Athletic? Not Ron Cooper.
“I've been an overweight couch potato all my life,” he said.
But most days during the past three months, the 43-year-old former blackjack dealer from Lawton strapped on a backpack and hiked about 15 miles. Today, he expects to complete his goal of walking — as close as possible — the route the Cherokees took during their 1838 forced relocation on the Trail of Tears, a distance of 835 miles.
“Nearly every day has been just a really fun, educational, informative experience,” Cooper said. A member of the Comanche Nation, he will end his hike at the Cherokee Heritage Center in Park Hill, south of Tahlequah.

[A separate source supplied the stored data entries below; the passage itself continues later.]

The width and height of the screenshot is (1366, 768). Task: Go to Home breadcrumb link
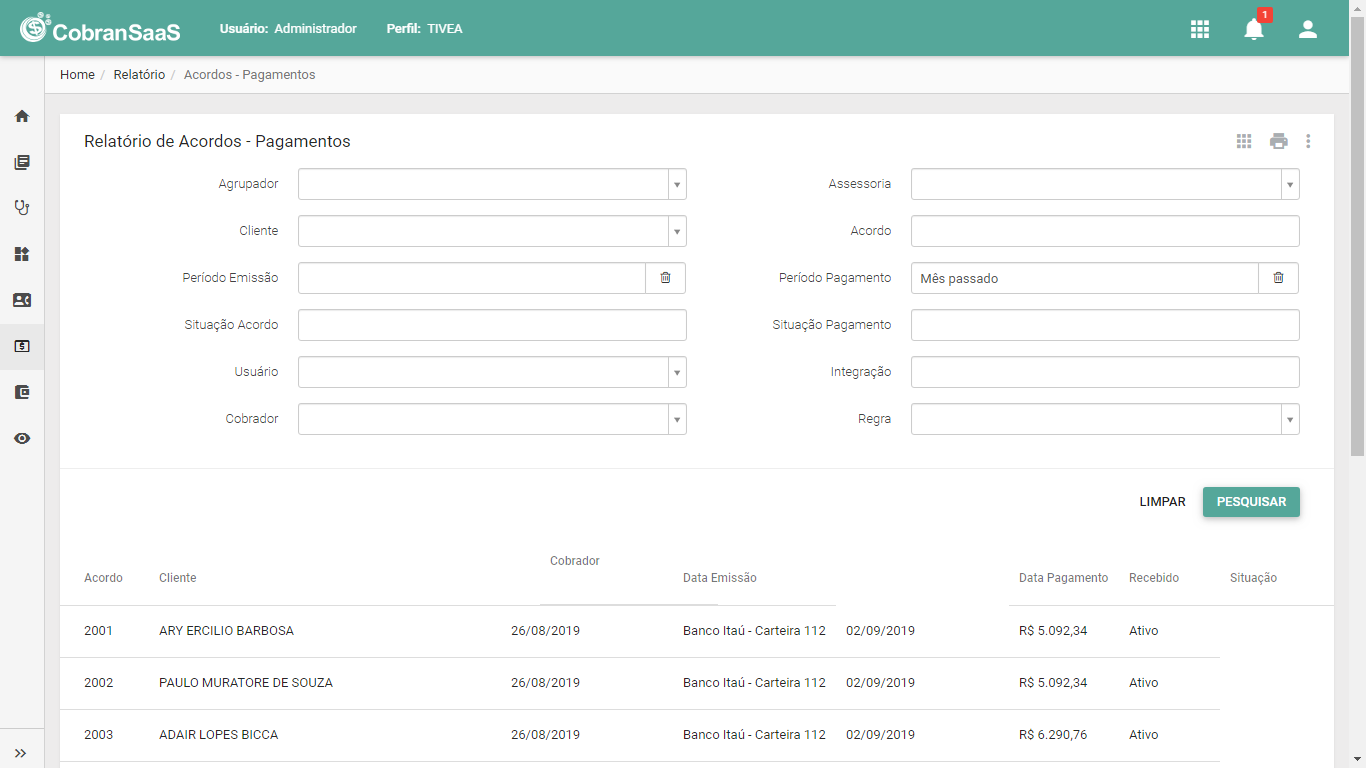[77, 75]
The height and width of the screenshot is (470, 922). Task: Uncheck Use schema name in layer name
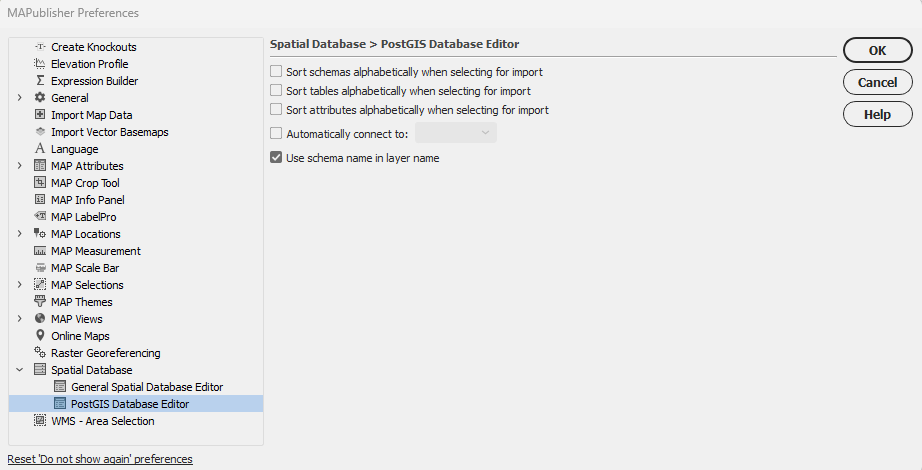(276, 158)
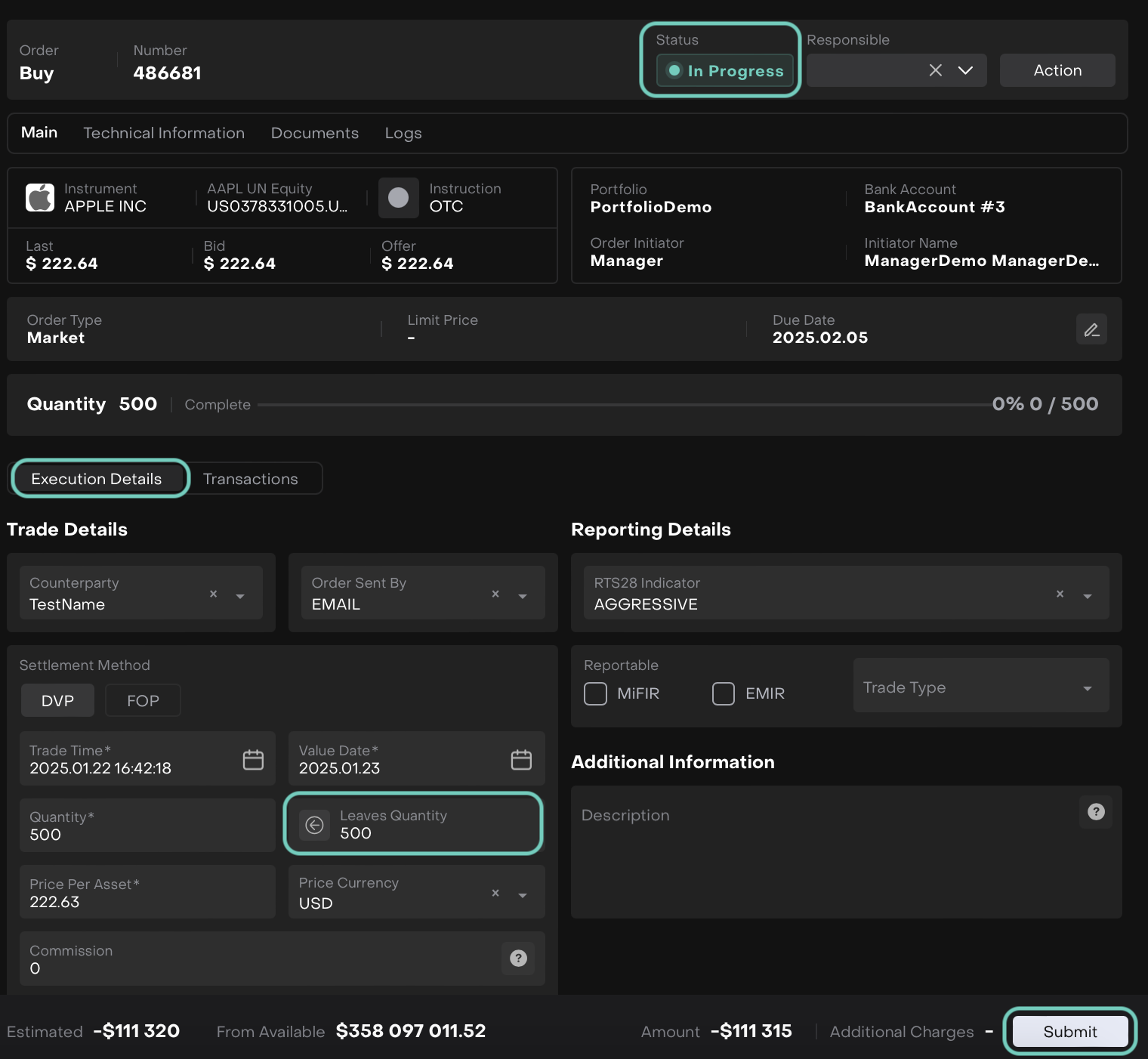This screenshot has height=1059, width=1148.
Task: Expand the Order Sent By dropdown arrow
Action: (523, 596)
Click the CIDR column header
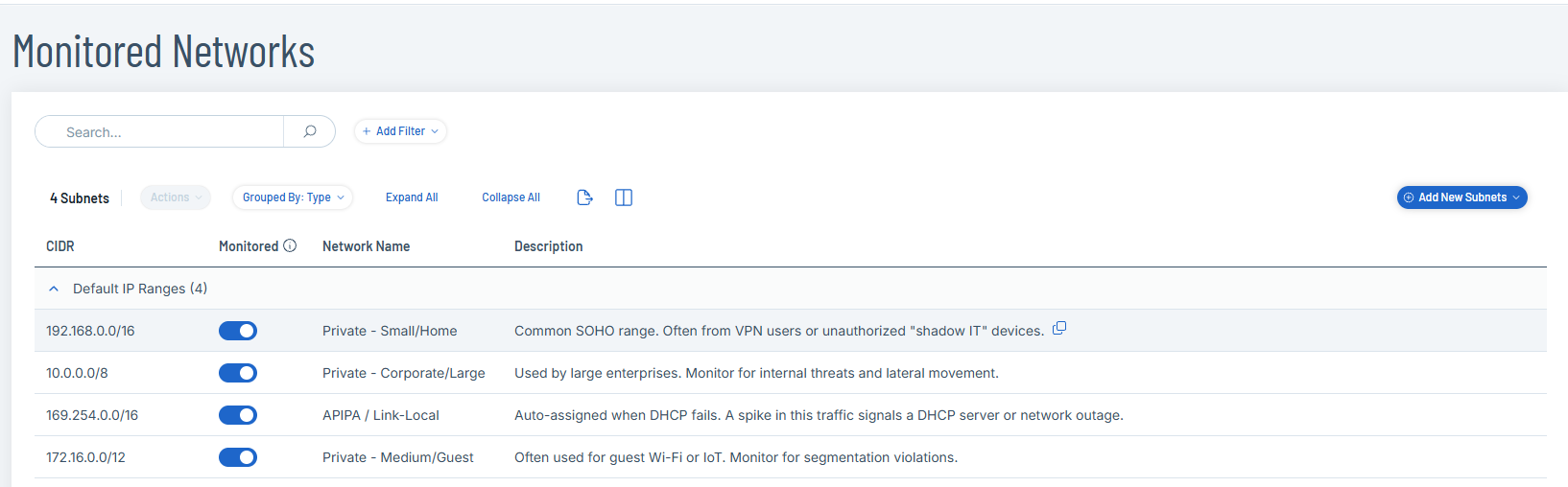The width and height of the screenshot is (1568, 487). (x=60, y=246)
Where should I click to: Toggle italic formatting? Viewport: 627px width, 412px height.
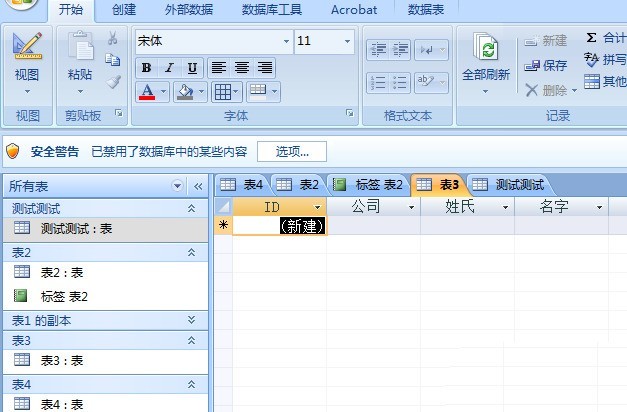pos(169,68)
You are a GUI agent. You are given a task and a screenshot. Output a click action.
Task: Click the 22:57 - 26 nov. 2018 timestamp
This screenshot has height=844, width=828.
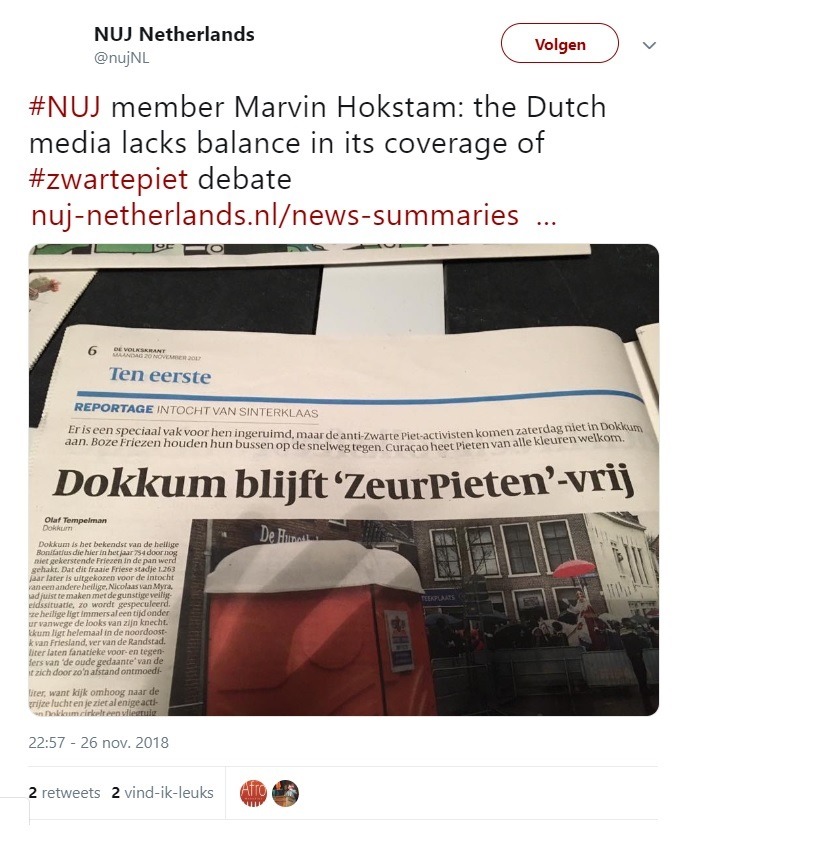click(x=99, y=743)
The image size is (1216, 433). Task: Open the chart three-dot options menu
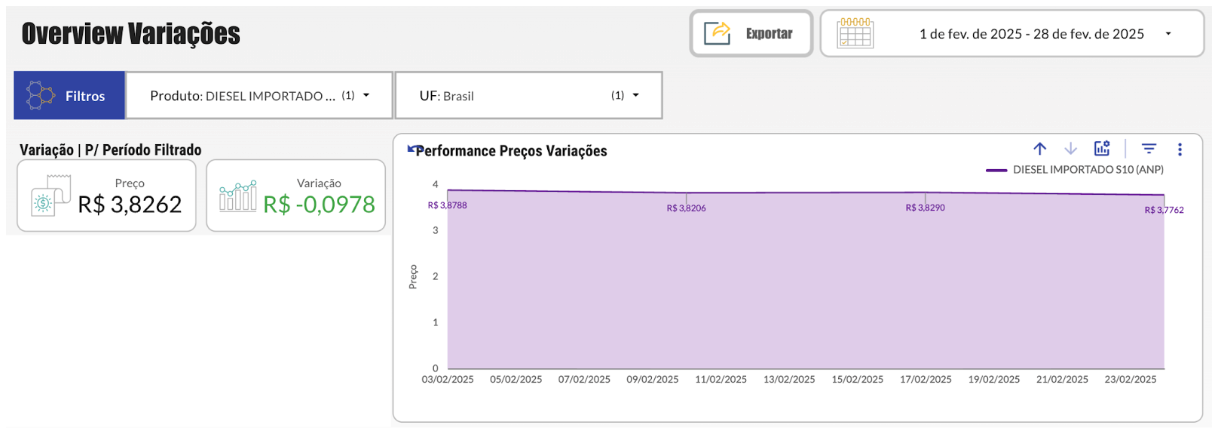1180,149
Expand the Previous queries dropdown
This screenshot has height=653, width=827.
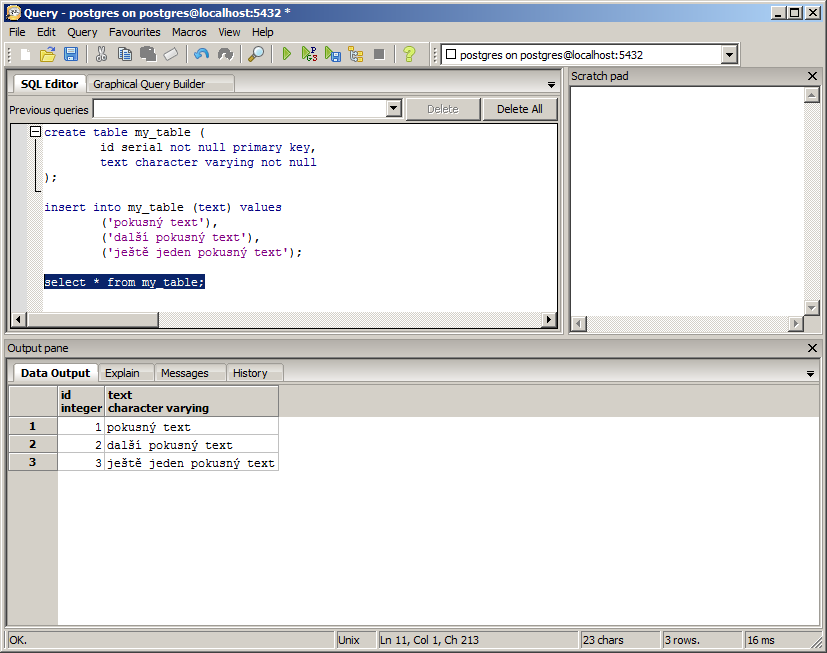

Cooper began his trek Jan. 17 in Charleston, Tenn., site of the largest Cherokee internment camp. Since there are few places for a hiker to camp along the route, Ron's wife, Kristal, was his support crew, covering the same ground, often multiple times, in their pickup.
“He couldn't have done it without me,” she said.
Each day, she would drive him from the end of his walk to a campground where she parked their 29-foot travel trailer. The next morning, she would drive Ron back to where he had stopped walking the previous day, and he'd set off on foot again. Every few days, Kristal ferried the trailer to another campground down the road.
Wandering fits the Coopers. They are “work-campers” who travel the country with their RV, stopping for seasonal work wherever it suits them.
“We've worked in four national parks,” Kristal Cooper said.
It wasn't always that way. While in Lawton, Ron learned to deal blackjack and worked in Indian casinos. In 2002, after losing that job as casino owners battled state authorities over legality of table games, Ron headed to Arizona to continue card dealing.
There, he met Kristal, also a dealer. The couple, especially Ron, enjoyed vacationing in beautiful parks.
On a visit to Zion National Park, Ron tried backpacking and “loved every bit of it,” he recalled. Already a nomad of sorts, Ron decided “I needed to do something to change my lifestyle.”